Was können Sie tun, um das aktuelle Niveau Ihrer Organsiation zu beurteilen und bei Bedarf zu verbessern?

Fordern Sie ein organisations-individuelles Datenschutz-Audit an. Im Anschluss an das Ergebnis Ihres Datenschutz-Audits besprechen wir den eventuell bestehenden Handlungsbedarf und erstellen Ihnen ein Angebot.

Daten wirtschaftlicher Rohstoff und gesellschaftliches Gut

Daten gelten als Rohstoff der Informationsgesellschaft. Nicht nur Großkonzerne wie Google und Facebook handeln einträglich damit. Auch Unternehmen und Organisationen verarbeiten Daten ihrer Kunden, Lieferanten, Mitarbeiter aus verschiedenen Gründen und zu unterschiedlichen Zwecken. Ob für das laufende Geschäft, die Werbung, die Entwicklung und Platzierung von Produkten, Beurteilungen und Entscheidungen, den Beleg gegenüber Behörden, Nachrichten, Forschung, ... Daten sind wichtig und wertvoll für Wirtschaft und Gesellschaft.

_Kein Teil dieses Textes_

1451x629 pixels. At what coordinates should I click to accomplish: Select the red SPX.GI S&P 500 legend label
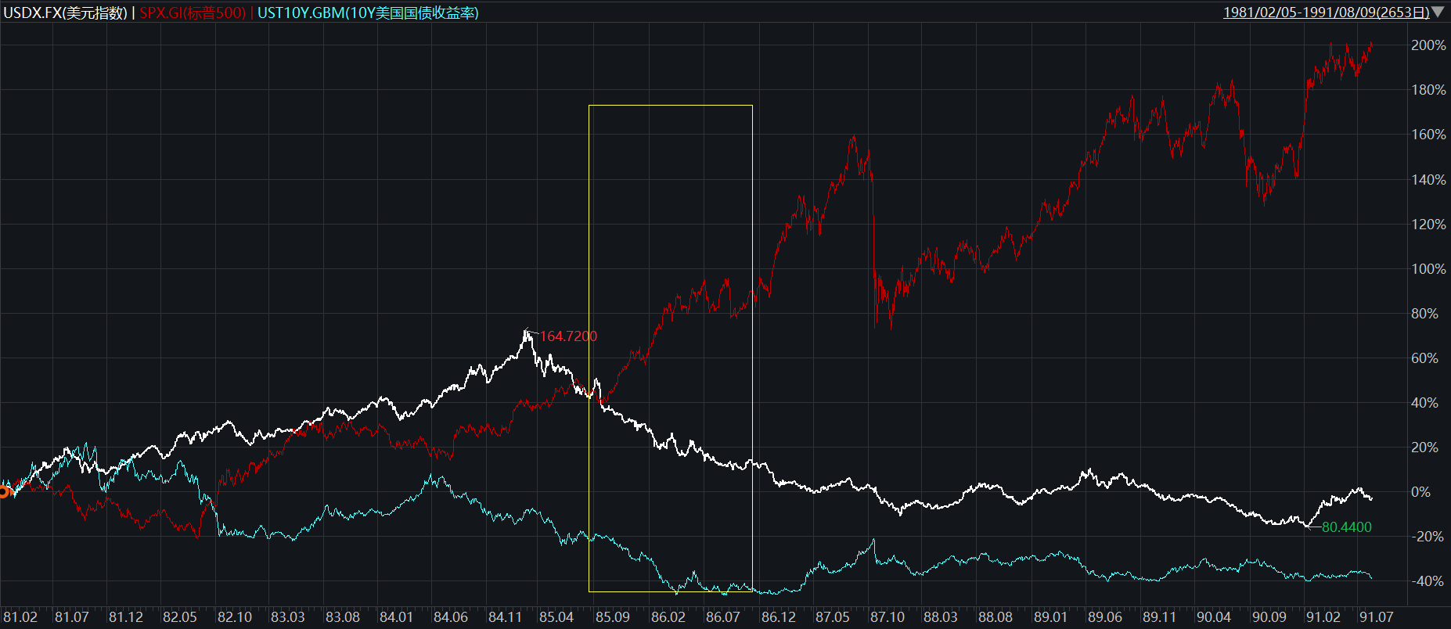(193, 13)
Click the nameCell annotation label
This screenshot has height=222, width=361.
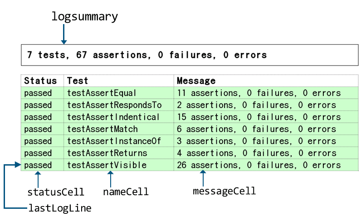point(126,192)
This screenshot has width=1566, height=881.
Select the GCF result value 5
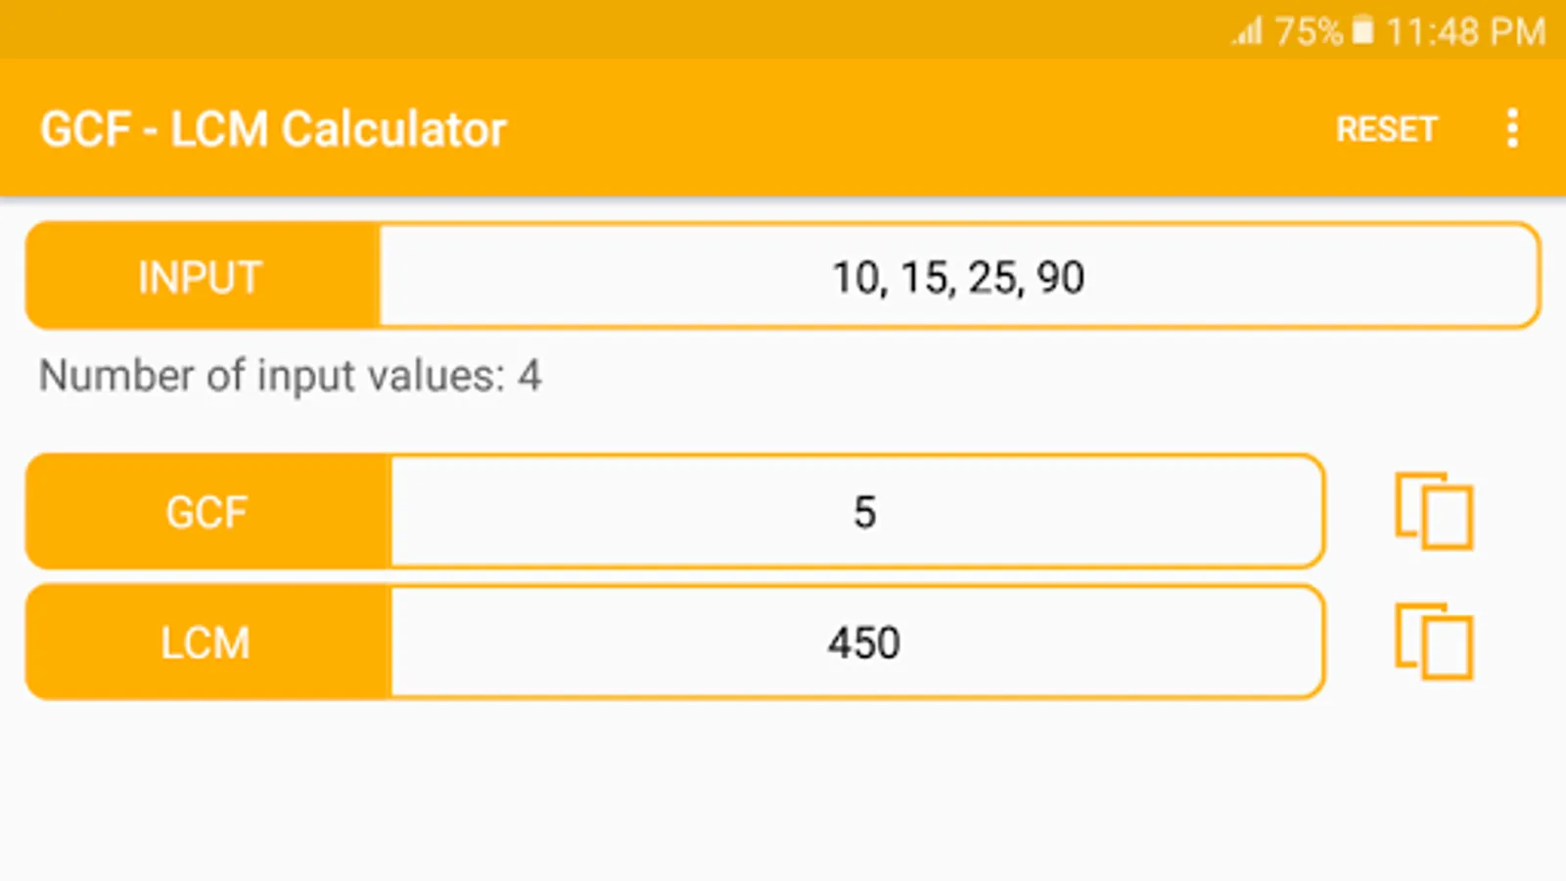tap(864, 512)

Und Daten können ein Rsiiko darstellen. Geraten personenbezogene Daten in die falschen Hände, stellen sie eine mögliche Gefahr für die Betroffenen dar. Unbefugter Zugriff auf die Daten oder eine Datenpanne hat oft weitreichende Folgen für das Vertrauen der Kunden, bedeutet Image-Einbußen bei Geschäftspartnern und wirkt sich negativ zuweilen deutlich spürbar auf das Jahresergebnis aus. Daten und Informationen sind nicht nur ein wirtschaftliches, sondern auch ein gesellschaftliches Gut.

Freier Datenverkehr und Schutz personenbezogener Daten

Europaweit verpflichtet die Datenschutzgrundverordnung (DSGVO) Selbständige, Freiberufler, Betriebe, Dienstleister, Agenturen, Kanzleien, Verwaltungen, Konzerne, ... zum verantwortungsvollem Umgang und besonderen Schutz personenbezogener Daten durch Beachtung bestimmter Datenschutz-Grundsätze, z. B. Treu und Glauben, Rechtmäßigkeit, Transparenz, Zweckbindung, Datenminimierung, Richtigkeit, Speicherbegrenzung, Integrität und Vertraulichkeit, Rechenschaftspflicht. Verantwortliche müssen die Beachtung nachweisen u. a. durch Ergreifen geeigneter organisatorischer und technischer Maßnahmen und durch ein Verzeichnis der Verarbeitungstätigkeiten dokumentieren. Die Verordnung stärkt das Auskunftrecht, schützt Freiheiten der Person und mindert Gefahren durch Fehler, Missbrauch, Diebstahl, Hacking, unsachgemäße Verwertung. Der Nachweis geeigneter Maßnahmen z. B. Verschlüsselung personenbezogener Daten reduziert das Risiko des Missbrauchs oder beseitigt es komplett, z. B. durch Anonymisierung.

Meldepflicht bei Datenpannen und Risikoabschätzung

Kann ein Risiko für die Betroffenen ausgeschlossen werden, entfällt die Pflicht zur Meldung. Ansonsten ist jeder unberechtigte Zugriff auf personenbezogene Daten meldepflichtig (72 h). Besteht für die Betroffenen ein hohes Risiko durch eine Datenpanne, sind auch diese zeitnah zu benachrichtiigen (24 h). Kommt es zu einem meldepflichtigen Zwischenfall, wirkt die Berücksichtigung der Grundsätze entlastend. Das Verzeichnis gilt als Nachweis ergriffener Vorkehrungen und Maßnahmen. Die Meldepflicht bei Datenzwischenfällen ist ernst zu nehmen und kein Papiertiger. Darauf weist der mögliche Bußgeldrahmen bei einer Unterlassung hin, von bis zu 10.000.000 € oder 2 % des Jahresumsatzes.